Joe Biden foi declarado vencedor das eleições americanas, vencendo o voto popular e o colégio eleitoral, alcançando um mandato claro para virar a página que Donald Trump tinha vindo a rabiscar, rasgar e talvez comer nos últimos quatro anos. No entanto, quaisquer ilusões de vitória retumbante de Biden (ou melhor, de derrota humilhante de Trump) caíram por terra há quase uma semana, logo à saída dos primeiros resultados, mormente aqueles que foram sendo comunicados sobre a Florida, Texas e Ohio. Se é certo que Biden ganhou as eleições, não se pode dizer que os americanos repudiaram Trump. Estas eleições não foram uma cabazada, antes uma final decidida por moeda ao ar.
Não há dúvidas que Joe Biden, com a sua empatia, misturada com uma ausência de ideologia que o tornou suficientemente apelativo para todos os quadrantes políticos que quisessem tirar o brinquedo a Trump, fez o suficiente para retirar a presidência a Donald. No entanto, a sua vitória curta e até (ilegitimamente) disputada não chega para derrubar o trumpismo. Mais de 70 milhões de pessoas votaram em Trump. Serão todos burros? Taxativamente reduzir o eleitorado de Trump à rarefacção de oxigénio no cérebro é divertido no contexto da celebração da vitória, mas perigoso para os próximos quatro anos.
|---|
### Instruções de trabalho
(a) Segundo o excerto sobre as eleições americanas, quantas pessoas votaram em Trump?
(b) Reproduza o trecho do excerto sobre as eleições americanas que começa em "Joe Biden foi" e vai até "moeda ao ar.".
|---|
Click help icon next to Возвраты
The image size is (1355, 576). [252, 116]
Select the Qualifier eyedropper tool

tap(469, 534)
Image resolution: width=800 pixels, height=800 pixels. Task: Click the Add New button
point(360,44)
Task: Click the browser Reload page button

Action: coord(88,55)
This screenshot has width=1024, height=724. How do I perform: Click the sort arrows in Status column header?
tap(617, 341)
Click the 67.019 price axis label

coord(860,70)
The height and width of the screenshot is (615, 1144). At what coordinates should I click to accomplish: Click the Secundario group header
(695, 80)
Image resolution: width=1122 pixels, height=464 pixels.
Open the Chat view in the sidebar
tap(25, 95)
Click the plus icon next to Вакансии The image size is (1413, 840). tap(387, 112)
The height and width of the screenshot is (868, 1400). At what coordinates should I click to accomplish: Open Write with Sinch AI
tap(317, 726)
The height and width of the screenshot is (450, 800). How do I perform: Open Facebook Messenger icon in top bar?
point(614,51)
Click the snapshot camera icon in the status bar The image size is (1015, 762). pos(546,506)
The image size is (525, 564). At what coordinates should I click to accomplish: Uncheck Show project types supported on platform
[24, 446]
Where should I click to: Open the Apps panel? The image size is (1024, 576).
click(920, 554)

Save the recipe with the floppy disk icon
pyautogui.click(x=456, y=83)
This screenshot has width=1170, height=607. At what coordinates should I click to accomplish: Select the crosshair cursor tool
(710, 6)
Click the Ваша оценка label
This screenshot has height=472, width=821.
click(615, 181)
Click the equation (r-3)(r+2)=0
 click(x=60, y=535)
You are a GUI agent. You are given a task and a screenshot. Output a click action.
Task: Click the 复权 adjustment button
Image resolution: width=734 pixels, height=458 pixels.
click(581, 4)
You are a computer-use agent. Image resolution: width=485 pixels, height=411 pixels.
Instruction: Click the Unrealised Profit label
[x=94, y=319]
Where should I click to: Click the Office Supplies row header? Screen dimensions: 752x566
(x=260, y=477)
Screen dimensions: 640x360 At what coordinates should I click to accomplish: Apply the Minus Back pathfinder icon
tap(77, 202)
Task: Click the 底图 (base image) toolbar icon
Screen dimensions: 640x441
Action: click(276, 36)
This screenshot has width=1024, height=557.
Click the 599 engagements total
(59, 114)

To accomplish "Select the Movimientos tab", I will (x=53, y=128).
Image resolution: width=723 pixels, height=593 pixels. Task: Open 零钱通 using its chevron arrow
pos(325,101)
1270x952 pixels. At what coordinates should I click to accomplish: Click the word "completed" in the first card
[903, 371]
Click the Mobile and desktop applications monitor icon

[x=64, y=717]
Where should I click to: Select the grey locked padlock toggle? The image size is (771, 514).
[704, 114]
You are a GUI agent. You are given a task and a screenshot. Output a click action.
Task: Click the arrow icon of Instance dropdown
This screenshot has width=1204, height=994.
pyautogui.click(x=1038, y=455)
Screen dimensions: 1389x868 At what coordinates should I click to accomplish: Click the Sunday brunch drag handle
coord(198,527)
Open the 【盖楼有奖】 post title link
|---|
### As suas respostas
(a) Mais de 70 milhões de pessoas.

(b)
Joe Biden foi declarado vencedor das eleições americanas, vencendo o voto popular e o colégio eleitoral, alcançando um mandato claro para virar a página que Donald Trump tinha vindo a rabiscar, rasgar e talvez comer nos últimos quatro anos. No entanto, quaisquer ilusões de vitória retumbante de Biden (ou melhor, de derrota humilhante de Trump) caíram por terra há quase uma semana, logo à saída dos primeiros resultados, mormente aqueles que foram sendo comunicados sobre a Florida, Texas e Ohio. Se é certo que Biden ganhou as eleições, não se pode dizer que os americanos repudiaram Trump. Estas eleições não foram uma cabazada, antes uma final decidida por moeda ao ar.